My status in August 2016: 83% there

Many bloggers on the personal finance blogosphere like to share their wealth and their target. I’m not inclined to share my wealth publicly here, so instead of absolute numbers I’ll go with a percentage of my target. I don’t know if I’ll do that kind of post regularly, but I felt like sharing my current status, my strategy, etc…

What’s my plan?

My plan is to quit my corporate job as early as possible, and provide income for my family through 1) investments in index funds and 2) my side “business” (a website which started as a hobby and ended up being a significant source of income for my family).

I make the assumption that my website will bring us a constant amount of money in the years to come, adjusted for inflation. In practice, my website has been generating more than my target since May 2015 (and the number keeps going up faster than inflation so far), so I believe my target there is fairly conservative.

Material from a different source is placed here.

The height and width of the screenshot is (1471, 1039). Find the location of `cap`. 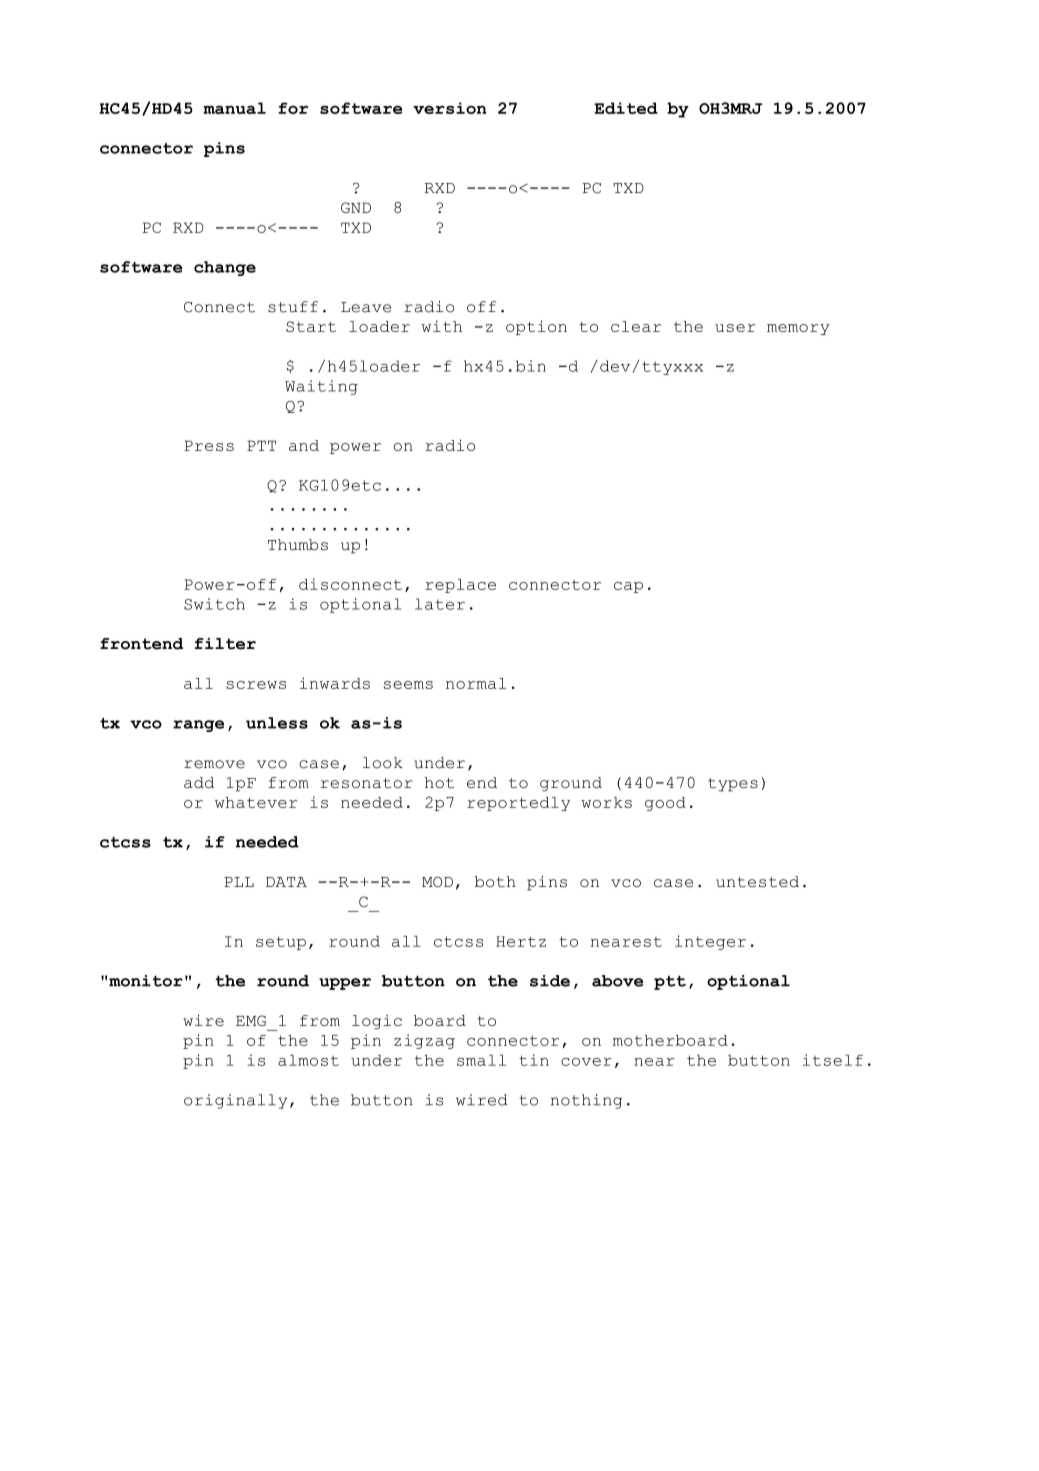

cap is located at coordinates (628, 587).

I substract the amount that my site generates yearly, from my target expenses in retirement, to reach the number that I would need my passive investments to provide. Then, with the 4% rule, I compute my target. I assume 0.25% of expenses on my investments, which here again is pretty conservative so far (I’m at 0.05% of expenses with Schwab so far). This brings the 4% rule to 3.75%.

In other words, my target is: Website Revenue + (3.75% * investments) = yearly expenses.

What are my risks?

My plan has several risks that need to be taken into account:

The 4% rule has been criticized lately for not being accurate (although I think it’s fairly safe), so my investments might generate less money than I think. The Side gig counterbalances this risk by providing a significant chunk of the income.

My side gig might end up not making as much money as I think it will, and could ultimately crash. It is also not passive at all and heavily dependent on me driving the business. I’m mitigating this risk with a fairly conservative estimate of how much it generates. I think it would take several bad years in a row for my site to fall below the target at this point.

I might have miscalculated how much money we’ll need in retirement. We currently have 2 kids, a third one on the way, and it’s likely I vastly underestimated how much they will cost us in their teens. My mitigation for that is that I have intentionally increased some of our expected expenses such as taxes, which I think will actually be much more lower. Bottom line, I expect to spend much less than planned in the first 5 years of early retirement, which would let our wealth grow, and spend more as the kids grow up. Our plan also implies living in a bigĀ  and expensive city (Tokyo) and we will have the flexibility to move to cheaper areas if things become too expensive.

Last but not least, the biggest risk in my plan is that most of my investments/income is technically in dollars, while we plan to retire in Japan. In the graph below, you’ll see my wealth in purple, and my target in green. The target keeps moving because we have a static target in Japanese Yen, but the graph is represented in US dollars. In 2016, the Japanese yen has soared by 20%, and as such, so has my target. Currently, my date for Financial Independence relies much more on the evolution of the USD/JPY pair than our savings rate, or even more than the stock market. Nowadays, a 1% change in the Yen takes me 2 months closer to, or further from Financial independence.


In green, our target. It changes because our target is static in JPY, but the graph is in USD. In purple, our wealth

Recently, looking at this graph has been frustrating, as our wealth in USD is increasing at a very good pace, but the Japanese Yen has soared as well, and our target moves further away. Note how back in November last year, I was pretty much 96% there, and how I would be financially independent now if the Yen went back to its 2015 levels.

August has been a bit uneventful for our wealth: we saved well (66% savings rate in August!), but our investments haven’t done so great, and we had to pay for some yearly insurance which is a big ticket (and I don’t represent it here, although that thing is technically an investment – a low quality one -. I intend to get rid of that thing once we’re back in Japan, and whatever money is actually available in there will be considered a bonus.)

We’re currently at 83% of our target. At the current pace (but that’s wishful thinking: past performance is no guarantee of future results), it will take us roughly 12 months to reach Financial Independence. Of course the markets could go sideways, or conversely the Japanese yet could decide to go back to numbers more favorable to us.